Mujer de St. Paul ofrece ramos frescos en el puesto de Little Free Florist

Es pequeño. Es gratis. Pero no es una biblioteca.

Cuando Stephanie Hankerson, residente de St. Paul, instaló una caja de autoservicio frente a su casa este verano, no estaba ofreciendo libros de Little Free Library. Invitó a los vecinos a detenerse y oler las flores, y luego llevarse algunas a casa de su puesto de Little Free Florist.

Hankerson, de 52 años, organizadora comunitaria y educadora de jardinería, dijo que sus ramos de flores para regalar son una mezcla entre el movimiento Little Free Library y los puestos de productos no tripulados que a veces se ven en las zonas rurales de Minnesota.

Excepto que Hankerson no vendía nada. Ella solo quería hacer algo amigable para su comunidad de Hamline-Midway.

En junio, instaló una pequeña caja con techo frente a su casa y la llenó de pequeños ramos de esquejes atados con cordeles de su jardín. Un arreglo de zinnias se puede condimentar con bayas de saúco, pasto azul, albahaca tailandesa, flores de papa, incluso hojas de acelga o col rizada.

“Puse muchas cosas diferentes en estos ramos”, dijo.

Hankerson dijo que la gente tardó un poco en empezar a llevar flores gratis, pero que ahora sus ramos suelen reclamarse en 24 horas.

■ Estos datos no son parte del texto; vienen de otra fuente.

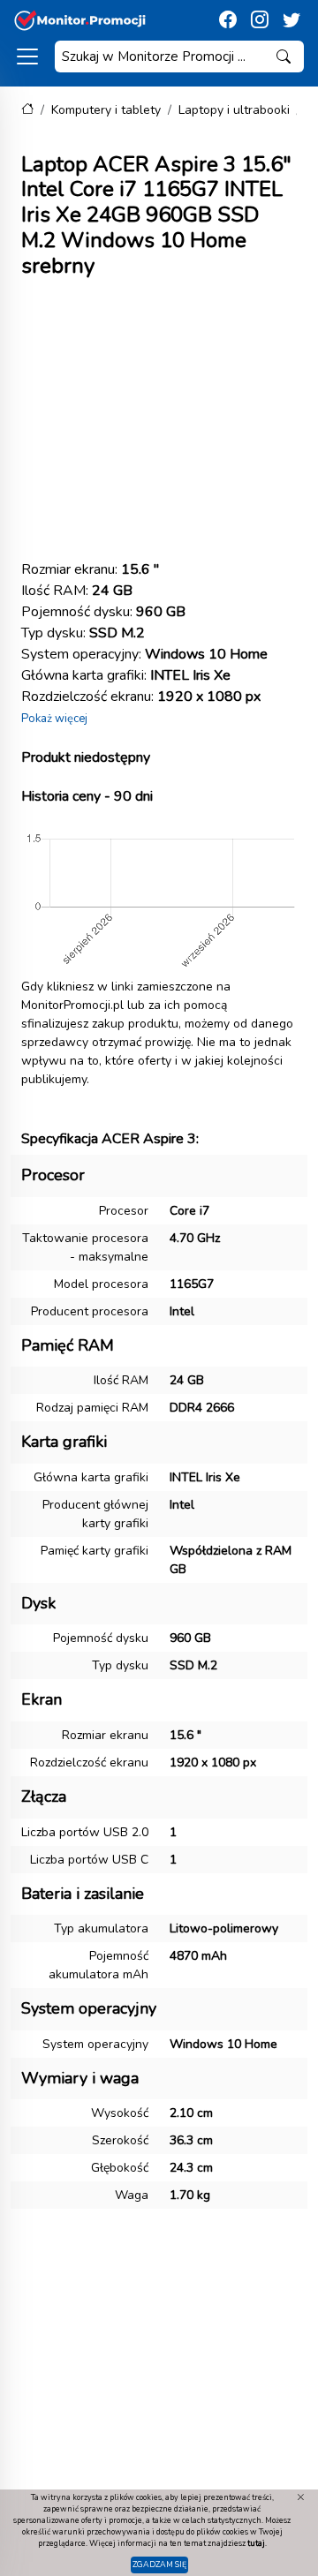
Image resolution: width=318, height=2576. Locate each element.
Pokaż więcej (54, 719)
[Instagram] (260, 20)
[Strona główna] (27, 110)
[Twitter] (291, 20)
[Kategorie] (27, 56)
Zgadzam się (159, 2564)
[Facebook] (228, 20)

Ha regalado unos 200 ramos pequeños y ha recibido notas de agradecimiento en la caja y etiquetas en las redes sociales.



Hankerson, defensora del cultivo de su propia comida, la cría de pollos y el compostaje con gusanos, espera que su idea se difunda, tal vez mediante la conversión de pequeñas bibliotecas gratuitas que no circulan muchos libros.

'Simplemente ha traído mucha alegría a la gente', dijo. 'La gente no siempre se toma el tiempo para oler las flores'.